McMinnville officials are moving forward with a measure to levy a 3 percent tax on local motels. The state will now decide if it approves.
The Board of Mayor and Aldermen met Tuesday night and approved with a vote of 5-1 a resolution that will be presented to the Tennessee General Assembly by state Sen. Janice Bowling during this legislative session. If approved by the state, the city can then levy a 3 percent tax for tourism develop.
It passed with a vote of 5-1. Mayor Jimmy Haley, Vice Mayor Ben Newman and Aldermen Everett Brock, Ryle Chastain and Kate Alsbrook voted in favor of it. Alderman Steve Harvey voted against it. Alderman Mike Neal was absent.
Warren County government already levies a 5 percent motel tax. The city’s proposed tax would be in addition to that.
Harvey voiced concern for the higher tax within the city being an encouragement to build outside the city limits.
“Is anyone besides me concerned this might discourage a new hotel or motel from locating here?” asked Harvey. “We would be 3 percent higher tax than if they located in the county, right?
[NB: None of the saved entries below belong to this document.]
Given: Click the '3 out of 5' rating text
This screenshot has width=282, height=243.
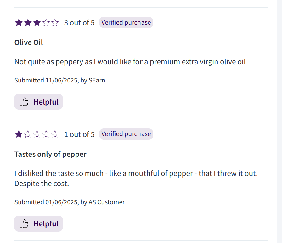Looking at the screenshot, I should 79,23.
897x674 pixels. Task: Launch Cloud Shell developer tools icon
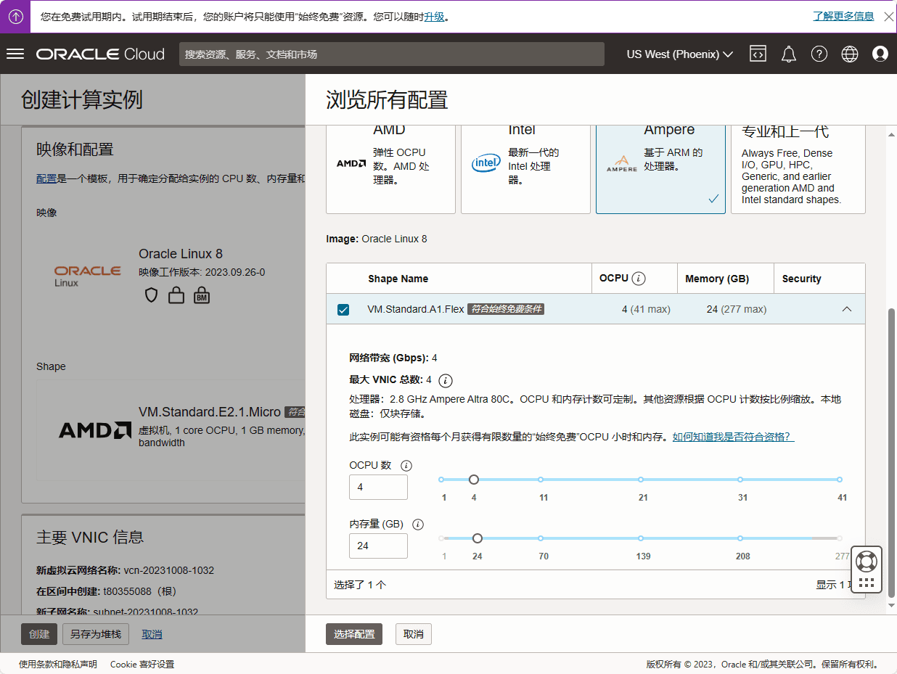click(758, 54)
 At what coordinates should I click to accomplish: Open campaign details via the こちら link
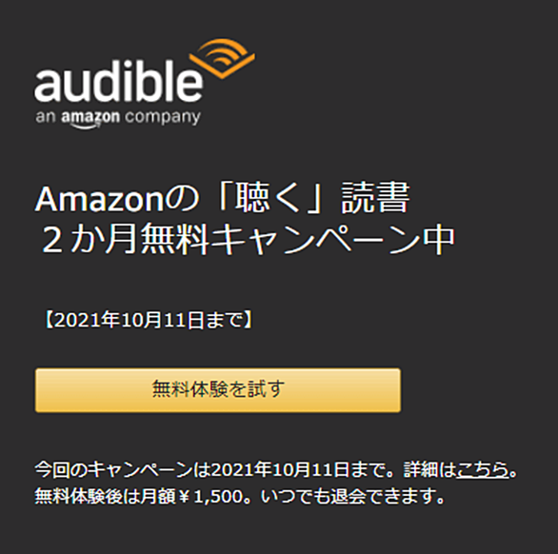483,469
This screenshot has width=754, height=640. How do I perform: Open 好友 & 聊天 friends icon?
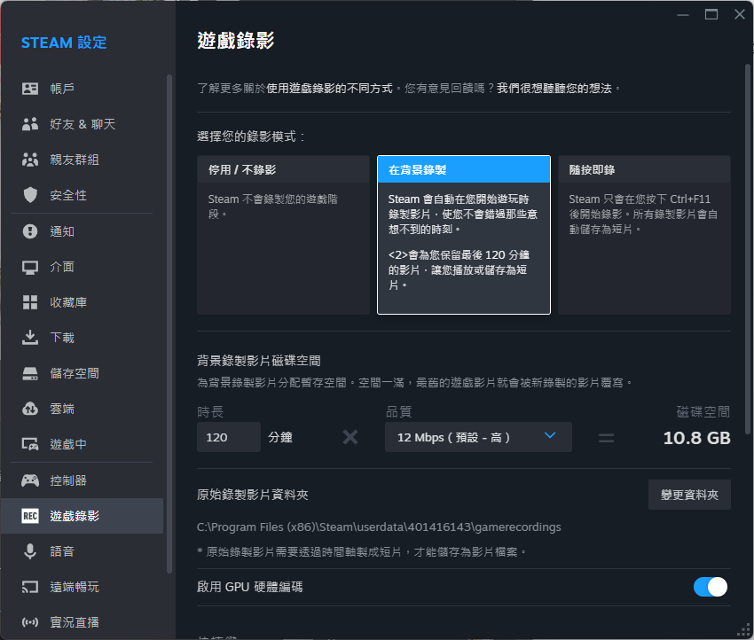click(x=30, y=124)
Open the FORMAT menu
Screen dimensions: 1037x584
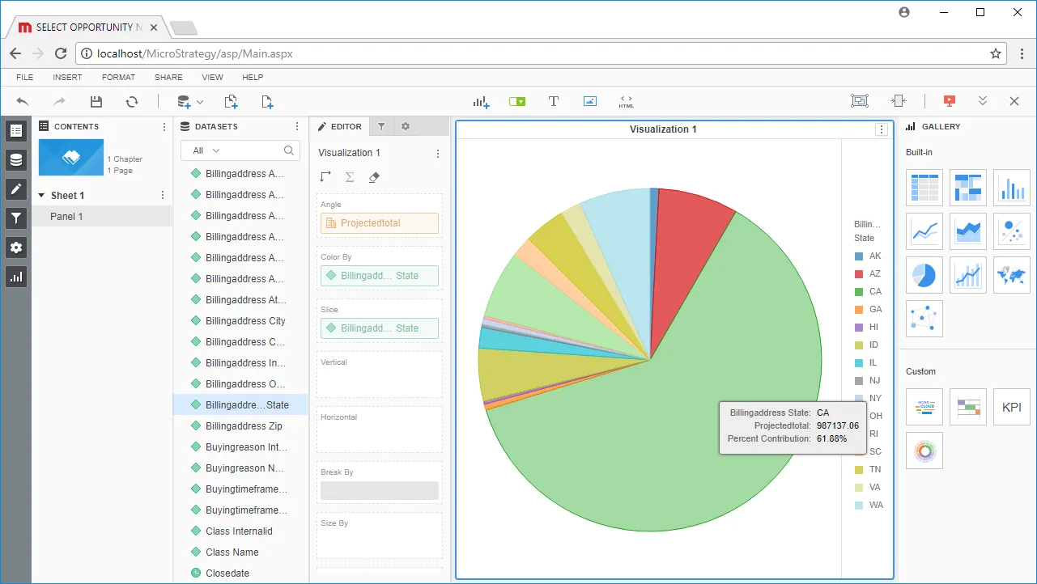(118, 77)
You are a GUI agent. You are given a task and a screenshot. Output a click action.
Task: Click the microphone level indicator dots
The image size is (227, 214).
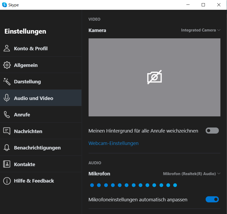pyautogui.click(x=133, y=185)
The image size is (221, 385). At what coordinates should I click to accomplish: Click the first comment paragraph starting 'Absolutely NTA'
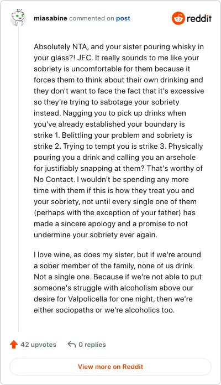[x=119, y=141]
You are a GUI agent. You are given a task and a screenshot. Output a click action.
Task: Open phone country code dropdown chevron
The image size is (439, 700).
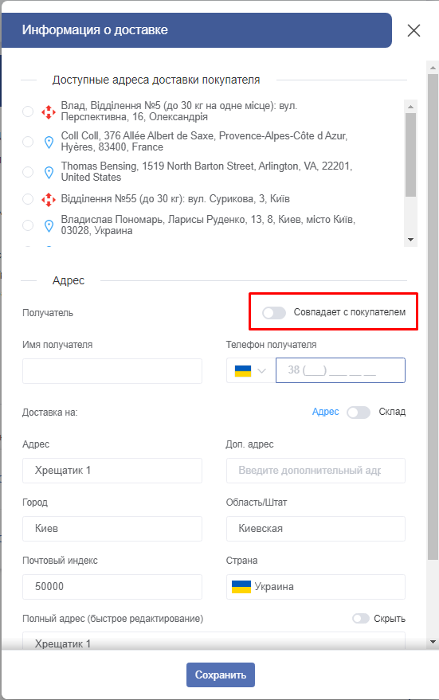261,370
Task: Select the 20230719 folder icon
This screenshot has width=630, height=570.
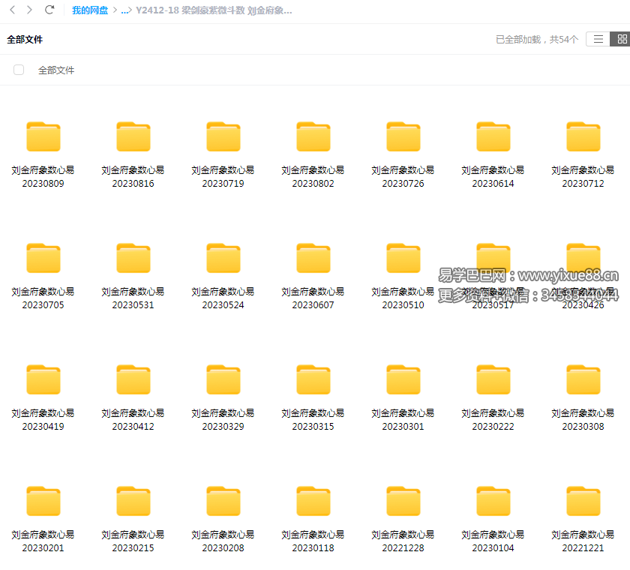Action: [x=224, y=138]
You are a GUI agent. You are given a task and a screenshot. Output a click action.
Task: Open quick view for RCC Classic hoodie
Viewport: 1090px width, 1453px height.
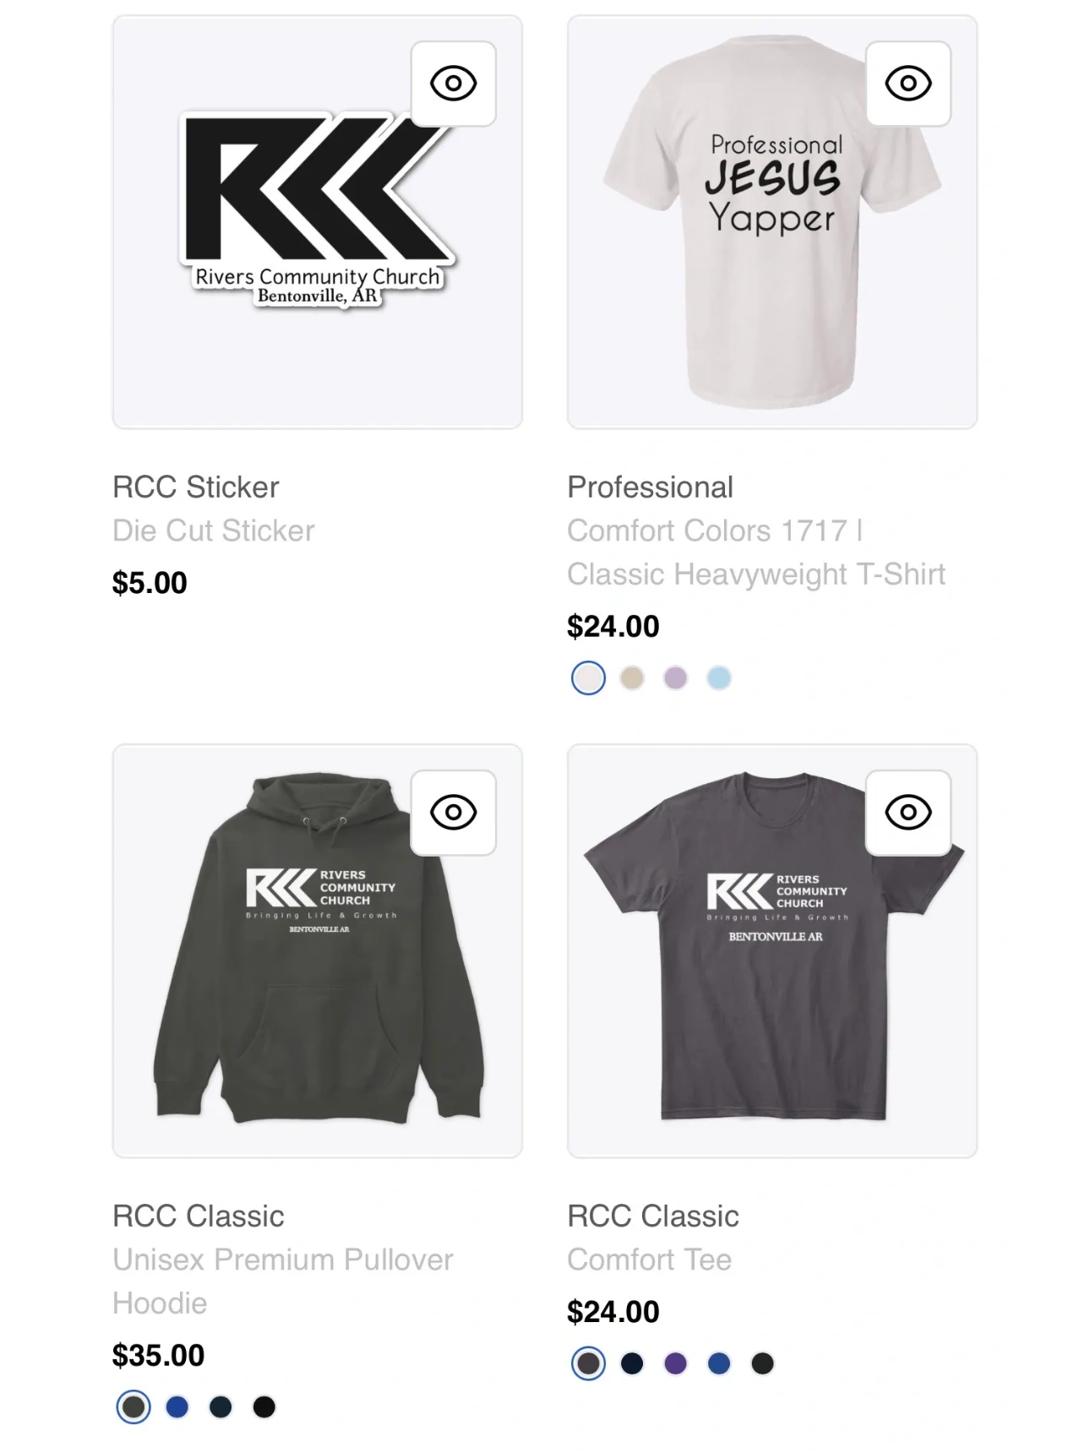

We went to the tourism meeting at the chamber and that was the one thing we came out of there with: we needed a new hotel here. I just hate to see us do anything to discourage a hotel from coming. They are passing it on to the user, but it does cause you to charge more.”
According to county records, the county’s motel tax was levied by the Private Act in 1991 and in fiscal year 2015-16, it generated $59,464. The revenue goes into the Debt Service Fund.
Alderman Everett Brock says a motel tax does not have an impact.
“According to the study the state of Tennessee did that legal counsel disseminated to us, the state studied that and they said it had no effect,” said Brock.
The study by the state, said Harvey, was to determine if lodgers considered tax when selecting a place to stay. They did not.
“They said it had no effect on whether someone would choose to rent a room or not based on that,” said Harvey. “It didn’t say if a business would be discouraged or, furthermore, encouraged to go to an area that had a lower tax rate than another area. It just seems like we are levying a tax to increase tourism, but the tax could actually hurt tourism.”
Haley said other cities have placed a tax and it was not a deterrent.
“Sen. Bowling didn’t think so,” said Haley. “Where it has been passed in other places, and several other cities have done this, it has not had that effect.”
Bowling also said, according to Haley, the city could request a 5 percent tax, which is the maximum allowed and would mean a combined 10 percent tax between city and county governments. However, she expressed concern an additional 5 percent might not pass Tennessee General Assembly muster and 3 percent would.
The resolution will be sent to Bowling for state consideration.